> [What to produce]: Only lines with the string "Facebook" are wanted. Pull them out of the data.

--------------------------------

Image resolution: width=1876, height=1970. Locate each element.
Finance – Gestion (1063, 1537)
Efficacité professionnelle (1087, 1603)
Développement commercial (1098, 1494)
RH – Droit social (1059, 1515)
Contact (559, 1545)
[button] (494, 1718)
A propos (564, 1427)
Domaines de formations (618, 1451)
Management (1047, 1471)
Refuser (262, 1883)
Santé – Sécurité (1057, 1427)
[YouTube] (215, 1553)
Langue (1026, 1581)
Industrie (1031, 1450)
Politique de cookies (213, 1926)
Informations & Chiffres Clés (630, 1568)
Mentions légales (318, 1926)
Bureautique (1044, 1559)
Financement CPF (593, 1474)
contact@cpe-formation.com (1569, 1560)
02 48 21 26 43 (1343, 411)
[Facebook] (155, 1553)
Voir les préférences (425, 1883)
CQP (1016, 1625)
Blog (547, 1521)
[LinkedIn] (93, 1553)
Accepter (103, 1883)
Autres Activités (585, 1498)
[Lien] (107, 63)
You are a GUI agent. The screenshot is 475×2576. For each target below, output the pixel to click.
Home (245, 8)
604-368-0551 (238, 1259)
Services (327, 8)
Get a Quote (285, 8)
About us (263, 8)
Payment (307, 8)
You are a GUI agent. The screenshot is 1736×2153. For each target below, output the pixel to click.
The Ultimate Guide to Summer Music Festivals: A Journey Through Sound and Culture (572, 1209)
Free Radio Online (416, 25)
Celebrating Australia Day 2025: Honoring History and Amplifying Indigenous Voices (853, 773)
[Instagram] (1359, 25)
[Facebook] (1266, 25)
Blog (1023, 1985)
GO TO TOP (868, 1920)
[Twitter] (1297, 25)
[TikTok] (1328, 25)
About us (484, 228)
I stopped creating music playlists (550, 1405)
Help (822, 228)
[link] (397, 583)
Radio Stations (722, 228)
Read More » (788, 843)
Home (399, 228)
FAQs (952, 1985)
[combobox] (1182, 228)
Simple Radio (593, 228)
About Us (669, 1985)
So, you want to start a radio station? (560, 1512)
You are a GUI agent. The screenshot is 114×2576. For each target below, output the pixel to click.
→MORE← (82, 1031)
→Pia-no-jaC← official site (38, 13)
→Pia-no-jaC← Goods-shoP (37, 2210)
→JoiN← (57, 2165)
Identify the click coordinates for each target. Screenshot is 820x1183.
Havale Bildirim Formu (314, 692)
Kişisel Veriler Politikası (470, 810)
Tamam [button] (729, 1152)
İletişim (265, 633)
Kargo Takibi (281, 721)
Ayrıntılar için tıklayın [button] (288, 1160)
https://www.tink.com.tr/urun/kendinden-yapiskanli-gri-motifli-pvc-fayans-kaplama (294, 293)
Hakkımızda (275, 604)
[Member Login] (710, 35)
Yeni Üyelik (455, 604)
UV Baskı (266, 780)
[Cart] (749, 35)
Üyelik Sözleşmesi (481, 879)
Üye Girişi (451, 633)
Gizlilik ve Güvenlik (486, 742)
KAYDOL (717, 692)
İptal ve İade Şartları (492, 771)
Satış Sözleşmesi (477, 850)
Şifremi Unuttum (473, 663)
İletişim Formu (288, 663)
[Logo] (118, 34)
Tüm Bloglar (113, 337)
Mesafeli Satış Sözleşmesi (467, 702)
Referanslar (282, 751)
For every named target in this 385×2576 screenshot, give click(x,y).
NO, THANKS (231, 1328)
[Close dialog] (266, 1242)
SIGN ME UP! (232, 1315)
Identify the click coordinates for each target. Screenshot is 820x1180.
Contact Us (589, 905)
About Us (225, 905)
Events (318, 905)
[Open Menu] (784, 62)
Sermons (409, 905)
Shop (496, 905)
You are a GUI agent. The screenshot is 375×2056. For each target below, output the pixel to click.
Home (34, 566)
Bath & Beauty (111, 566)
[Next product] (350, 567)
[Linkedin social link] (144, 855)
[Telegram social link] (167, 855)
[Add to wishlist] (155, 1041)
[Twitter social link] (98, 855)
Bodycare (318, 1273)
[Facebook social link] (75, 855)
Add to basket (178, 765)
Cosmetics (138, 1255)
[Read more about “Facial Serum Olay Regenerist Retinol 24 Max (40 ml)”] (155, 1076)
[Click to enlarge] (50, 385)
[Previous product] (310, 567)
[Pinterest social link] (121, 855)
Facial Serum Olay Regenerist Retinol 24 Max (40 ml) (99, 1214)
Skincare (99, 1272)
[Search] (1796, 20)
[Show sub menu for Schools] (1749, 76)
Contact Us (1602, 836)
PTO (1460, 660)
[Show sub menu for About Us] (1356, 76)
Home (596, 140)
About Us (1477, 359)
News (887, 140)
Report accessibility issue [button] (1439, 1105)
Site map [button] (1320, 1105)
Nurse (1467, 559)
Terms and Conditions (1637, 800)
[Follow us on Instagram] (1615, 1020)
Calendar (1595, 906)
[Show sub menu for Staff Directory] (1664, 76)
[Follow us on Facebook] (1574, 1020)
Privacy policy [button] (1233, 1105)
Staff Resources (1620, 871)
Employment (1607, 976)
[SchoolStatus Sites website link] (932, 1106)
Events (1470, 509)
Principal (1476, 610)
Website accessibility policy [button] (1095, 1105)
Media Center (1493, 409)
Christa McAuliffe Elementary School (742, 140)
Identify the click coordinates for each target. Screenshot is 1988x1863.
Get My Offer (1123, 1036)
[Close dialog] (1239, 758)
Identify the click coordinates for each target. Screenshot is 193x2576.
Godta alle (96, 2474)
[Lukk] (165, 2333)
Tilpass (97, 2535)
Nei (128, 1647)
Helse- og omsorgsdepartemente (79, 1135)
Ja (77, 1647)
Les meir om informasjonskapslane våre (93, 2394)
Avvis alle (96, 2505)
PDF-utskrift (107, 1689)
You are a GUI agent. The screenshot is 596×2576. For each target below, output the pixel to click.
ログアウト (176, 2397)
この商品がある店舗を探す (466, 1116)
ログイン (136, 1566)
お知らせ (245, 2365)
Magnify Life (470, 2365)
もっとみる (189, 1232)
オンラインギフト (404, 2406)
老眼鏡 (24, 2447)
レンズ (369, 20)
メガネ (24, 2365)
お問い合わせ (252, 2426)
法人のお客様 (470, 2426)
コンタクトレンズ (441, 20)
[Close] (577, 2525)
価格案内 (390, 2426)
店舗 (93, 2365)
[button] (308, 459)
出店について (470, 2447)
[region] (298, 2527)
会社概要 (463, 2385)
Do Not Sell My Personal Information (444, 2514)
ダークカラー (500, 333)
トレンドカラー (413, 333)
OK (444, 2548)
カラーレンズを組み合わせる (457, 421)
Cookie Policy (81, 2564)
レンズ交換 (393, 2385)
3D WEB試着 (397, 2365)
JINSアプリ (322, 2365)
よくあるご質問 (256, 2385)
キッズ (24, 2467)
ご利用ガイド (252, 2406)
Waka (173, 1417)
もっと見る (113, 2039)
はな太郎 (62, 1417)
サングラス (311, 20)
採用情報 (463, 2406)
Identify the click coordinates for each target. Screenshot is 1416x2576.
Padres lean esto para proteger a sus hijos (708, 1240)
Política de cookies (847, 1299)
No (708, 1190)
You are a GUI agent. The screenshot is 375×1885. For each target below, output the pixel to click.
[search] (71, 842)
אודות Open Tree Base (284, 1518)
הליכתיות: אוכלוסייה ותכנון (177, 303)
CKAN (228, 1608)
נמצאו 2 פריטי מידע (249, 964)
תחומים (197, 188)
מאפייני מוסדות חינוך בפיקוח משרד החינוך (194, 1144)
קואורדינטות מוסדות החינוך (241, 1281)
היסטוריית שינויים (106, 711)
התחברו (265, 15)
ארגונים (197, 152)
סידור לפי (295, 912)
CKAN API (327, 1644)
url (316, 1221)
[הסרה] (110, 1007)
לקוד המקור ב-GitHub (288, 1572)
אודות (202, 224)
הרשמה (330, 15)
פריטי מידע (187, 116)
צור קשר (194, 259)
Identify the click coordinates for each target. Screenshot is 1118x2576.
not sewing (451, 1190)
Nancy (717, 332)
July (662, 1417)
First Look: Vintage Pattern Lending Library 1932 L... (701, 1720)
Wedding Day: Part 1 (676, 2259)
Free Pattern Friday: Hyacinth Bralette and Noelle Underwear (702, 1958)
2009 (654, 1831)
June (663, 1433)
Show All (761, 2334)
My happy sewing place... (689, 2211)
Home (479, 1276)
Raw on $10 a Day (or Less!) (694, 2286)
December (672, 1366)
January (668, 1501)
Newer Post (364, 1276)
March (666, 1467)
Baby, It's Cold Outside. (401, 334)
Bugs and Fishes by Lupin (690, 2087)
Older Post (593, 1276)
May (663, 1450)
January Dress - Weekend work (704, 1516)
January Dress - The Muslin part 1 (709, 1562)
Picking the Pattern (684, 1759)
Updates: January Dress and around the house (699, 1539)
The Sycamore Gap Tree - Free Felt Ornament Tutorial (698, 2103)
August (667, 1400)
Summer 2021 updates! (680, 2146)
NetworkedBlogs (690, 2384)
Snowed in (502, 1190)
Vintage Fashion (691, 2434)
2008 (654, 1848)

--------------------------------

> [Final answer]:
[Facebook] (155, 1553)
[Facebook] (1266, 25)
[Facebook social link] (75, 855)
[Follow us on Facebook] (1574, 1020)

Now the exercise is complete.